# Supplied text start
“Democracy in India is only a top-dressing on an Indian soil, which is essentially undemocratic…”
∼ B.R. Ambedkar
The title of Debashish Roy Chowdhury and John Keane’s book, To Kill a Democracy: India’s Passage to Despotism, implies that India was a democracy which has been killed and transformed into despotism under Narendra Modi. Not quite; it rather argues that the current state of degeneration, though representing a kink in the slow-paced rhetorical liberalism of plutarchy, is not entirely brought about by the Hindutva dispensation. Its seeds were sown right at the time of independence.
The Modi rule since 2014 has certainly accelerated its degeneration towards despotism on account of its anxiety to accomplish its long cherished dream of the Hindu rashtra in a compressed time frame. The uncomfortable truth propounded by the book has been hitting us off and on – that one may not find a single act of misdemeanour by this dispensation, which did not have precedence in the Congress regime in some form. Undoubtedly, Modi’s creed has been declaredly undemocratic. The Rashtriya Swayamsevak Sangh (RSS), his ideological parent, is too well known for its fascist antecedents to expect him to be democratic. He knows, all the dictators and despots in the world in recent times have grabbed power through democratic means (elections) before they killed democracy. He is marching unmistakably in their footsteps.
# Supplied text end
> _What is asked_: Copy out the review of *To Kill a Democracy* in full, word for word, including the opening quotation and its attribution. Nothing in the listing is needed.
# Collected data start
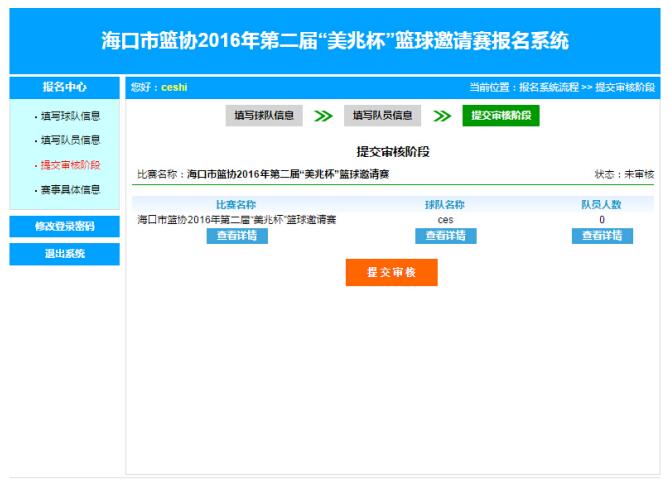The image size is (671, 495).
Task: Open 查看详情 under 球队名称 column
Action: 445,236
# Collected data end
> _Result of this task_:
“Democracy in India is only a top-dressing on an Indian soil, which is essentially undemocratic…”
∼ B.R. Ambedkar
The title of Debashish Roy Chowdhury and John Keane’s book, To Kill a Democracy: India’s Passage to Despotism, implies that India was a democracy which has been killed and transformed into despotism under Narendra Modi. Not quite; it rather argues that the current state of degeneration, though representing a kink in the slow-paced rhetorical liberalism of plutarchy, is not entirely brought about by the Hindutva dispensation. Its seeds were sown right at the time of independence.
The Modi rule since 2014 has certainly accelerated its degeneration towards despotism on account of its anxiety to accomplish its long cherished dream of the Hindu rashtra in a compressed time frame. The uncomfortable truth propounded by the book has been hitting us off and on – that one may not find a single act of misdemeanour by this dispensation, which did not have precedence in the Congress regime in some form. Undoubtedly, Modi’s creed has been declaredly undemocratic. The Rashtriya Swayamsevak Sangh (RSS), his ideological parent, is too well known for its fascist antecedents to expect him to be democratic. He knows, all the dictators and despots in the world in recent times have grabbed power through democratic means (elections) before they killed democracy. He is marching unmistakably in their footsteps.